> Data provided
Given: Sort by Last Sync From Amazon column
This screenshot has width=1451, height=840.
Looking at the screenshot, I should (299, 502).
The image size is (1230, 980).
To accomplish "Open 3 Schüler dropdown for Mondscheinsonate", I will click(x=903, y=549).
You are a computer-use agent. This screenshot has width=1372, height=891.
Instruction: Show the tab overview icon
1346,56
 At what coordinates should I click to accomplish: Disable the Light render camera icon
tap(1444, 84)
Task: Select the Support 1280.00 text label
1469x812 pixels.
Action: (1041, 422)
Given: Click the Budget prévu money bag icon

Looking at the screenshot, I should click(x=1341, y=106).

> Your assignment
After locating the line that contains "This screenshot has width=1451, height=840.", output it and the remaining lines of the material above, exactly as they read.

> Task output
This screenshot has width=1451, height=840.
Looking at the screenshot, I should (299, 502).
The image size is (1230, 980).
To accomplish "Open 3 Schüler dropdown for Mondscheinsonate", I will click(x=903, y=549).
You are a computer-use agent. This screenshot has width=1372, height=891.
Instruction: Show the tab overview icon
1346,56
 At what coordinates should I click to accomplish: Disable the Light render camera icon
tap(1444, 84)
Task: Select the Support 1280.00 text label
1469x812 pixels.
Action: (1041, 422)
Given: Click the Budget prévu money bag icon

Looking at the screenshot, I should click(x=1341, y=106).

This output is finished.